Lack of diversity in rehab trials:
Dr. Finlayson discussed literature reviews of rehabilitation trials, revealing a systemic lack of effort to recruit more broadly, and few reports of characteristics of participants. Many trials recruited from only one source, usually an MS clinic. Depending on the intervention being tested, many trials exclude people with greater disability, older age, and cognitive impairment. Other impediments include living in a rural area, being unable to pay for study-related costs, and being unable to get to the study site. Dr. Finlayson said it would be helpful if researchers would report on recruitment methods that worked and didn’t work, and if funders and publishers would set expectations for reporting participant characteristics.

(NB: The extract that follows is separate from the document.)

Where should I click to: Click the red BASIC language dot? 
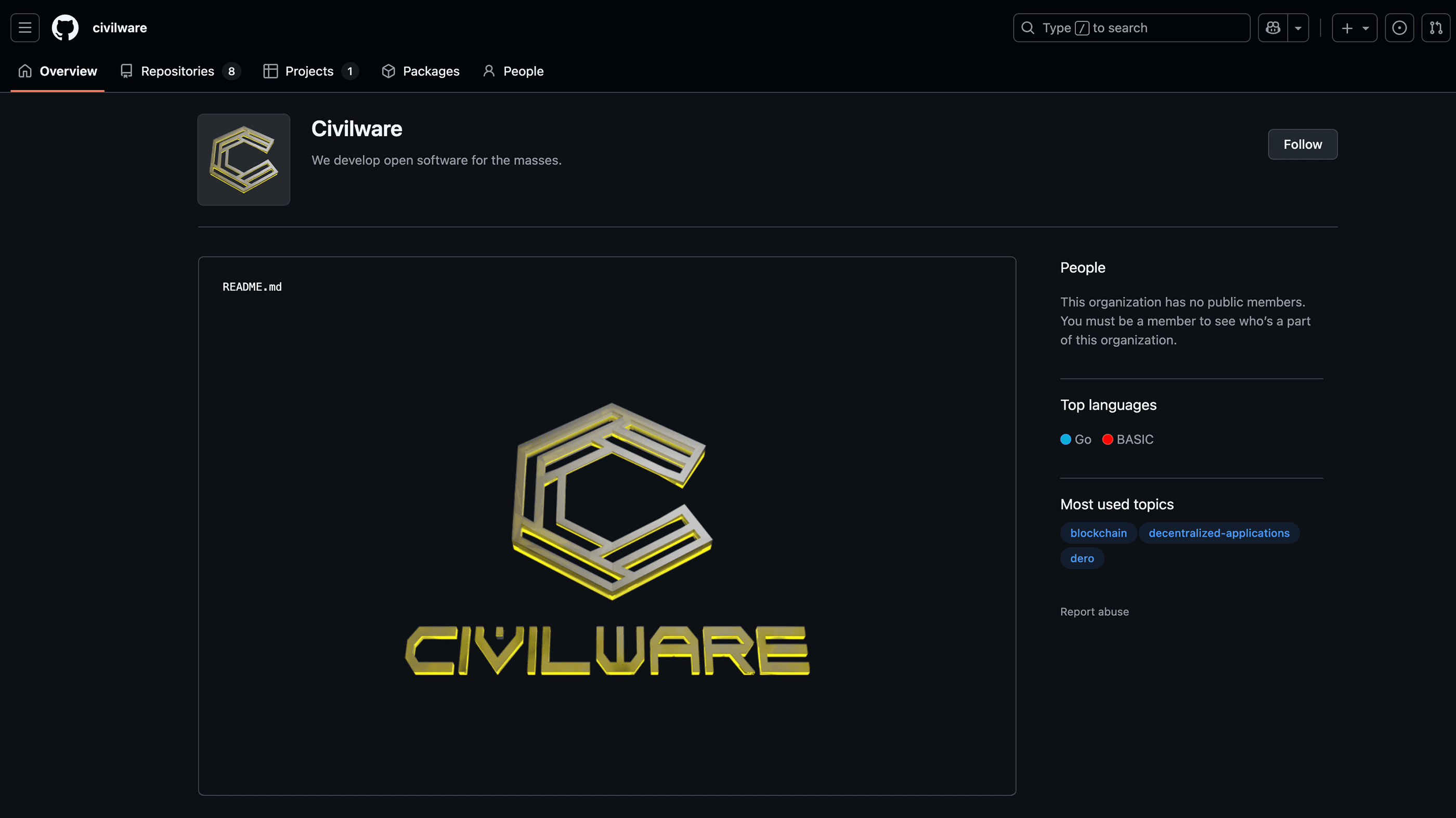coord(1108,439)
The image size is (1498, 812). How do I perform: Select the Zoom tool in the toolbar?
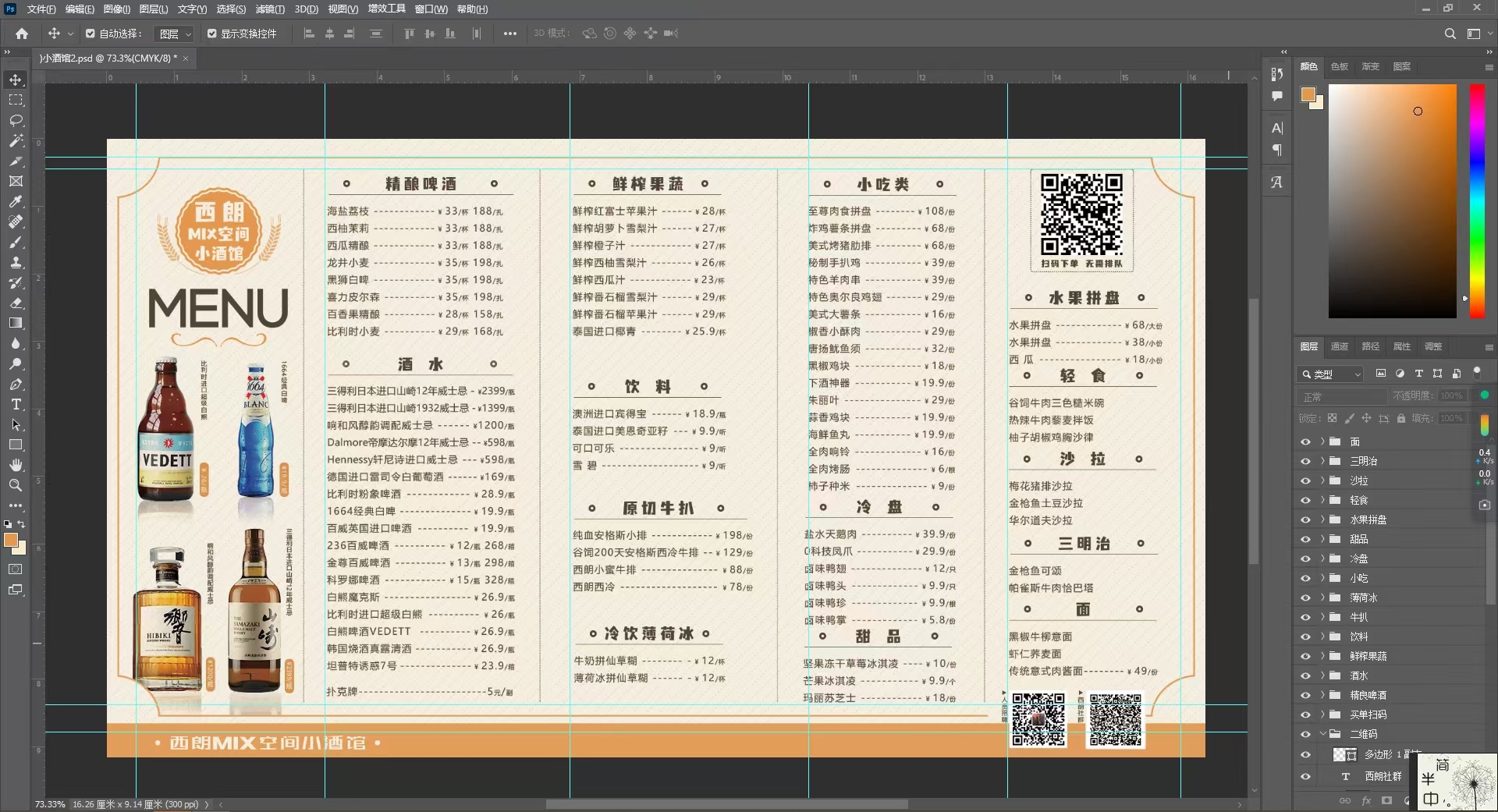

Conference participants discussed ideas for increasing diversity in trials. One idea is to run a smaller, parallel trial that includes participants excluded for age or comorbidities, or a more diverse population not available in the location of the main trial. Other ideas involved reimbursing for expenses such as childcare, tapping peer group influencers, translating materials, using video instead of just print, using wearable sensors and televisits, having a trial “buddy” to help with communication and compliance, and taking blood samples and doing safety evaluations locally.
The conference organizers are evaluating discussions and the thoughtful feedback from participants. They plan to publish recommendations for strategies to improve clinical trial designs and to enhance trial diversity. These will help guide researchers, regulators, and funders seeking to find more effective therapies and rehabilitation approaches for all types of people who are living with MS.